Our deep structural causal models (SCMs) were designed to be modular: in all instances, the causal mechanism for the structured variable (i.e. image $\mathbf{x}$) is trained separately from the other mechanisms in the associated causal graph. This enables direct and fair comparisons of different causal mechanisms for $\mathbf{x}$ by holding the remaining mechanisms fixed when making comparisons.

We use the universal probabilistic programming language (PPL) Pyro for the following:

  1. Modelling and training all SCM mechanisms except for the image $\mathbf{x}$'s, see code in src/pgm;
  2. The counterfactual inference engine, see src/pgm/flow_pgm.py;
  3. Proposed constrained counterfactual training technique, see src/pgm/train_cf.py.

Pyro enables flexible and expressive deep probabilistic modeling, for more details refer to the official site.

Our HVAE-based causal mechanisms (src/vae.py) are trained outside of Pyro using Pytorch, and all trained mechanisms are subsequently merged into a single Pytorch module to create a DSCM. See src/pgm/dscm.py for an example.

Requirements

To run the code you will need to install the requirements listed in the requirements.txt file. E.g. from inside your env of choice run:

pip install -r requirements.txt

Data

For ease of use, we provide the Morpho-MNIST dataset we used in datasets/morphomnist. For more details on the associated SCM and data-generating process see the source code here and the original DSCM paper here.

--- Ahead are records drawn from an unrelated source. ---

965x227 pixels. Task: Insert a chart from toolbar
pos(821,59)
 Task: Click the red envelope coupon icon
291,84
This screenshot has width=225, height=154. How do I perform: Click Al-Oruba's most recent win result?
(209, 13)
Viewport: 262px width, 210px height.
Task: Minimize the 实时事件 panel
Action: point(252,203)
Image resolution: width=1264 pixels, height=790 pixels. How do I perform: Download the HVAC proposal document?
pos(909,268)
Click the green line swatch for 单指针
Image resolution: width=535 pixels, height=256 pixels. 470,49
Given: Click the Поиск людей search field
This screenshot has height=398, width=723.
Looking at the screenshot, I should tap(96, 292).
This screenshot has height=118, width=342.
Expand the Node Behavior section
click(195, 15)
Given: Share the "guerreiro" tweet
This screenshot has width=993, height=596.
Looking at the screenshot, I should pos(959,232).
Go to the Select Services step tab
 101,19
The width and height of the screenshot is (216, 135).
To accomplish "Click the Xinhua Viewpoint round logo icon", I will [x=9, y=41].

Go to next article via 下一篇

The Colour-MNIST dataset we used was generated according to this paper.

Unfortunately, we are unable to share the UK Biobank brain data or the MIMIC-CXR chest x-ray data.

If you're interested in gaining access, we recommend you check out the specific documents provided. These resources contain all the necessary details regarding the application process, as well as the eligibility criteria. Application and eligibility criteria for gaining access are detailed here and here respectively.

Run

To launch (local) training of the HVAE mechanism simply run the following script from inside the src directory:

bash run_local.sh your_experiment_name

To run in the background you can append nohup to the command: bash run_local.sh your_experiment_name nohup. Adjust the run_command inside the script as needed. Hyperparameters can be found in src/hps.py. If using Slurm Workload Manager, adjust src/run_slurm.sh as needed and launch as bash run_slurm.sh.

Example (loose) steps to add your own dataset and associated SCM:

  1. Add dataset class definition to src/datasets and setup the dataloader in src/train_setup.py
  2. Add associated causal graph and mechanism definitions in src/pgm/flow_pgm.py
  3. Adjust HVAE hyperparameters needed for your dataset (input resolution, architecture, etc) in src/hps.py
  4. Train the HVAE mechanism as above, and train all other mechanisms (separately) using src/pgm/train_pgm.py

Note: src/pgm/train_cf.py implements the optional counterfactual training/fine-tuning procedure outlined in Section 3.4 of the paper. This step may not be necessary if the model already performs well enough at counterfactual inference.

If you'd like to make the HVAE more lightweight you can try reducing the number of blocks at each resolution and reducing the block width (hyperparameters enc_arch, dec_arch, and width found in src/hps.py). The block version == "light" in src/vae.py also uses half as much VRAM.

To resume training from a checkpoint simply adjust the argument: --resume=/path/to/your/checkpoint.pt.